A senior quarterback has to know better.

Pass protection was horrid

Tate, who went 6 for 10 for 47 yards, displayed his habit of prematurely leaving the pocket again, but it is hard to blame him with the way the Wildcats were pass-protecting.

USC had seven sacks (six against Tate), using various blitzes to confuse the Wildcats, similar to what Washington did last week. Arizona was without starting guards Robert Congel and Cody Creason due to injuries and it showed. The running backs did a poor job in their blitz pickups too.

Maybe Tate could’ve gotten rid of the ball quicker, but Gunnell took over and was immediately under duress too. His first pass was intercepted as he was brutally blindsided as the ball came off his hand. His second series, he was crushed as he threw a third-down incompletion, retreating to the sideline in obvious pain.

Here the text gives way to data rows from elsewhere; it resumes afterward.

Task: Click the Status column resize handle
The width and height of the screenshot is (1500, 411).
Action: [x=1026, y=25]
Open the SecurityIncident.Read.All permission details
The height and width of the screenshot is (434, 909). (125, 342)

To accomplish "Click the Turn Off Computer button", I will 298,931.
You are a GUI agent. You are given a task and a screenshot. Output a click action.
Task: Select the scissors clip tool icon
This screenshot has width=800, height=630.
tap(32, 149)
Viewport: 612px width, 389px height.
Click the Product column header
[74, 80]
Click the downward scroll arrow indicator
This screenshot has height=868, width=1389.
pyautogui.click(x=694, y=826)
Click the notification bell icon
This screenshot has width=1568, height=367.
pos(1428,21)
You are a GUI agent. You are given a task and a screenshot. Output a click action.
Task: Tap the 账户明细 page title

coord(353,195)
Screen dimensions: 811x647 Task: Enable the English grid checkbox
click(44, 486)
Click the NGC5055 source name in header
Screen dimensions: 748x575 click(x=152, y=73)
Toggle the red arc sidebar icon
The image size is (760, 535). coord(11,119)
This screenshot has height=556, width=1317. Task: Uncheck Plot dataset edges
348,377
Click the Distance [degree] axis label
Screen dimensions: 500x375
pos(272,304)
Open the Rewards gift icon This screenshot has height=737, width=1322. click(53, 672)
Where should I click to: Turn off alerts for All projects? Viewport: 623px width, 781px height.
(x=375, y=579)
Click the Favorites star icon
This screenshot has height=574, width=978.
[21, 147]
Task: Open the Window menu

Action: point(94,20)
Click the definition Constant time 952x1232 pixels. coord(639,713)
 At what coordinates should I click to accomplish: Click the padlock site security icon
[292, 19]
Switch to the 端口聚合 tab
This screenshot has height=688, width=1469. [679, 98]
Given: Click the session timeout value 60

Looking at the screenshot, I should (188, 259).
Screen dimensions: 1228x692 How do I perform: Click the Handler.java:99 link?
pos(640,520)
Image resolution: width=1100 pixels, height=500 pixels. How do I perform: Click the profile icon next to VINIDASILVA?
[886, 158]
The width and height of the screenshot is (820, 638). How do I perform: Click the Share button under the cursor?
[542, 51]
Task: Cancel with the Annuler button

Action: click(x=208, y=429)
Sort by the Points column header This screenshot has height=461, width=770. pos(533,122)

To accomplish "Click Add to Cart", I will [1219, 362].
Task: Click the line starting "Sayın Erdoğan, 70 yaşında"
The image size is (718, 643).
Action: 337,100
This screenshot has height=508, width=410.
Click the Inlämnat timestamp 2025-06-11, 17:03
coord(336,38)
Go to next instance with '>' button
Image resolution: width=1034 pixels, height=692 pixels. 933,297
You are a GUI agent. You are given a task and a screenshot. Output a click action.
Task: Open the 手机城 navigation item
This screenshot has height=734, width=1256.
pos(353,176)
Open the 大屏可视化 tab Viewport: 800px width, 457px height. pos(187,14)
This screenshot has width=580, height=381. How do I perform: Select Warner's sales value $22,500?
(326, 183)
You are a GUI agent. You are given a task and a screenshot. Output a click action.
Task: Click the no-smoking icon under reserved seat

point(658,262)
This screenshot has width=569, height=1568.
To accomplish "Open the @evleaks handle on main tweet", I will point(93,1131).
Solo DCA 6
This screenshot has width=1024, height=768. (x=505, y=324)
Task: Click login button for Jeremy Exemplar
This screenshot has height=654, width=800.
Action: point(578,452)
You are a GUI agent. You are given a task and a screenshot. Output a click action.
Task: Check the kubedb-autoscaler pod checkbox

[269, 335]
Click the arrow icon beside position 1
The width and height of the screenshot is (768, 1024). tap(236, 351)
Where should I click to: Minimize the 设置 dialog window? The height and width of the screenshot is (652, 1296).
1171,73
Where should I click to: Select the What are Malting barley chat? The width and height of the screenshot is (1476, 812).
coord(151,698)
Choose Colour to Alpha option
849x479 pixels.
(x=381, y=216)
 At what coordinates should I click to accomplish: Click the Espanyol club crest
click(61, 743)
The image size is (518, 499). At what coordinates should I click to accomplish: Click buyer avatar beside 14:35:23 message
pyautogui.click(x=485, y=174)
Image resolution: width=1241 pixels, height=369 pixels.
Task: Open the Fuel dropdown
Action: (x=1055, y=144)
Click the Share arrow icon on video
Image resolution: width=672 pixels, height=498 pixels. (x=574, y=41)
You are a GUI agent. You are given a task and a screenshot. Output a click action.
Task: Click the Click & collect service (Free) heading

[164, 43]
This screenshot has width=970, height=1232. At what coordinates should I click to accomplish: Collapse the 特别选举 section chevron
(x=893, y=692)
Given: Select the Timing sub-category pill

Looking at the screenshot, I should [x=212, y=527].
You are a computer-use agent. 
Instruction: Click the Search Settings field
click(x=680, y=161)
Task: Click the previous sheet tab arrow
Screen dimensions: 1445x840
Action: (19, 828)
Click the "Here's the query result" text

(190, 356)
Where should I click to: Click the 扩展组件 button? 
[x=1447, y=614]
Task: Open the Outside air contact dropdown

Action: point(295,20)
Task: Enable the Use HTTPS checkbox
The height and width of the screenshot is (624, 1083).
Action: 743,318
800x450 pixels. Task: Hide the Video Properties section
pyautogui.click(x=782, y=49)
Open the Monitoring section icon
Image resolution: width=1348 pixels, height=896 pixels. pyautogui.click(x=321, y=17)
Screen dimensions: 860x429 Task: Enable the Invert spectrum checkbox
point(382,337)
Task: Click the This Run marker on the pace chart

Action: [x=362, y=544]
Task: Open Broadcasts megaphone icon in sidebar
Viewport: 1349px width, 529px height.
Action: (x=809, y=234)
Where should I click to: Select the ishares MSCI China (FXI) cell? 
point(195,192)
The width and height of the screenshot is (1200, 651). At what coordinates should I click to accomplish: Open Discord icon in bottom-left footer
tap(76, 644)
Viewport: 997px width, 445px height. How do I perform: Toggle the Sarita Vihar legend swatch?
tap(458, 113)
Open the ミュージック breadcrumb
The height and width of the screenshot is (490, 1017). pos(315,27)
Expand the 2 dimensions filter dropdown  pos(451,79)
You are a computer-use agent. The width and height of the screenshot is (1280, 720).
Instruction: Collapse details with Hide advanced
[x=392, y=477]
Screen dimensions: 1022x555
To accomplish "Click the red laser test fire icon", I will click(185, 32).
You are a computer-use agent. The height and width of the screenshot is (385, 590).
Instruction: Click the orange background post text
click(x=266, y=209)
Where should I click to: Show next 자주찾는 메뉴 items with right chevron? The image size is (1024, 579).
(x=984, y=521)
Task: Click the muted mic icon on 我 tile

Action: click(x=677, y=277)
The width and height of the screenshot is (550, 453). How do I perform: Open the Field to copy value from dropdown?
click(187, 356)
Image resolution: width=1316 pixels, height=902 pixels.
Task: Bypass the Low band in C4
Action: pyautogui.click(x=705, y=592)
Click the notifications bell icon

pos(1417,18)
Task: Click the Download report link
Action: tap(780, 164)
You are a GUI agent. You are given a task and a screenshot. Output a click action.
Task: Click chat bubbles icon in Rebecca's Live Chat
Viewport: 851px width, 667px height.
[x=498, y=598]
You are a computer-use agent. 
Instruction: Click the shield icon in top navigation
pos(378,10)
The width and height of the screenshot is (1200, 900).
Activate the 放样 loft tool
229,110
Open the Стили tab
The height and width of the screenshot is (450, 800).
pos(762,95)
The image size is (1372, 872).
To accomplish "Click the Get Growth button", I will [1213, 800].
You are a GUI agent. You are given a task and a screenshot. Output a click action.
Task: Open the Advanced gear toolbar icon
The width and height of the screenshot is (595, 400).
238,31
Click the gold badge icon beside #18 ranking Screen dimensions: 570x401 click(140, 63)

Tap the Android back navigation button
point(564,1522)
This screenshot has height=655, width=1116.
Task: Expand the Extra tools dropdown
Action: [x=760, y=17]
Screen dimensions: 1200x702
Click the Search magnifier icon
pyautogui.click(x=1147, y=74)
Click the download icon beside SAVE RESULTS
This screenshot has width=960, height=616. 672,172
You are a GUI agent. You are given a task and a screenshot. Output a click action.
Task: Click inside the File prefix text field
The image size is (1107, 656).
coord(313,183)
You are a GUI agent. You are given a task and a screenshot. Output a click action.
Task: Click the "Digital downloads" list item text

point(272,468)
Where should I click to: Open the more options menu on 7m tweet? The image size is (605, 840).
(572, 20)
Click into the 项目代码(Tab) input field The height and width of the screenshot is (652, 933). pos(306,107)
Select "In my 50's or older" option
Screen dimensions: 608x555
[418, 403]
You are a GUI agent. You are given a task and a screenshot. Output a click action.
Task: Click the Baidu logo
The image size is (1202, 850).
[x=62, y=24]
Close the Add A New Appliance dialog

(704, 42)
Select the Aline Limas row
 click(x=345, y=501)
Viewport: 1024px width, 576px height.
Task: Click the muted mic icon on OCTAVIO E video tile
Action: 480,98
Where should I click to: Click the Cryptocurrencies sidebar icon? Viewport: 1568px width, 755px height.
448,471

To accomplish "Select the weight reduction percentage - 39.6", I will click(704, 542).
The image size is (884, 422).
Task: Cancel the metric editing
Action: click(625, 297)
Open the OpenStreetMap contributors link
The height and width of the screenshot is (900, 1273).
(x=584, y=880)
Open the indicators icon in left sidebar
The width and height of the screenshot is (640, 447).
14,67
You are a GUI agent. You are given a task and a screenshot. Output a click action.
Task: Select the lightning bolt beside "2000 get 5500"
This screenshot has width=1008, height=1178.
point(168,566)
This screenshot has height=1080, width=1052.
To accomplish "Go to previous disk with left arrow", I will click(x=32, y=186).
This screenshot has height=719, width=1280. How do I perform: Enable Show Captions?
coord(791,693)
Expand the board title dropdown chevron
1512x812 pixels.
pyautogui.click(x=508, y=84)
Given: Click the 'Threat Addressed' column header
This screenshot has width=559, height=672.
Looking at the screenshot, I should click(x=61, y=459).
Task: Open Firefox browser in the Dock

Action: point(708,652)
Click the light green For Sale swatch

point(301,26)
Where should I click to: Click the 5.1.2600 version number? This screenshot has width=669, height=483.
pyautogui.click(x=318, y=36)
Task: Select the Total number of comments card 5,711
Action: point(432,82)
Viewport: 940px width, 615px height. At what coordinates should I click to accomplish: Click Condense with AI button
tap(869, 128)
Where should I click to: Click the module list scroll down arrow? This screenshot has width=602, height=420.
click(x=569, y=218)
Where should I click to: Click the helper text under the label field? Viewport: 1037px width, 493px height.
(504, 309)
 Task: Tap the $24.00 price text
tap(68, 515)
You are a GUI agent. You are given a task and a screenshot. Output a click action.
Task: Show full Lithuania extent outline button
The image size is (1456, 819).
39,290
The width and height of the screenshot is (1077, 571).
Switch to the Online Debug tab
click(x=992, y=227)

Some wanted Gunnell to be inserted sooner since Tate failed to get anything going with his arm or legs, but Arizona’s offensive line was so outmatched that it didn’t matter in this one.

That said...

Gunnell should start against Stanford

Tate has now had two uninspiring outings in a row, and Sumlin made it clear Gunnell won’t be redshirting, so it is time to start the freshman and make a move with an eye on the future now that this season is quickly souring.

Does Gunnell give Arizona a better chance to win than Tate? I don’t know. We haven’t seen enough of Gunnell to make that assertion. His numbers against USC—16 for 26 for 196 yards, two touchdowns and interception—were pretty good, but much of that came in garbage time against USC’s third-string defense.

In his start against UCLA, he took care of the ball (something Tate has not been doing) but also missed some easy throws.

Still, Wildcats clearly aren’t very good with Tate at QB, and starting Gunnell should only help him be a better player next season when he unquestionably will be the top QB on the roster.

Defense deserves better

The only reason this game was close for a while is because the defense hung in there amid some difficult circumstances. It held USC to a field goal after Berryhill’s muffed punt and later forced a fumble when USC drove into the red zone.

The Trojans only had 163 yards on 33 plays in the first half (4.9 yards per play) and 56 yards in their first six possessions.

Eventually, fatigue set in and USC was able to put the game away, but Arizona at least had a chance to make it a game if its offense showed up.

Let Kyle kick

Another move Arizona can make with the future in mind? Letting true freshman Kyle Ostendorp take over as the starting punter.

Fifth-year senior Matt Aragon had another rough game, with seven punts for 250 yards, a 35.7 average. One of them was a 23-yard punt. That is unacceptable. This team has too many problems as it is.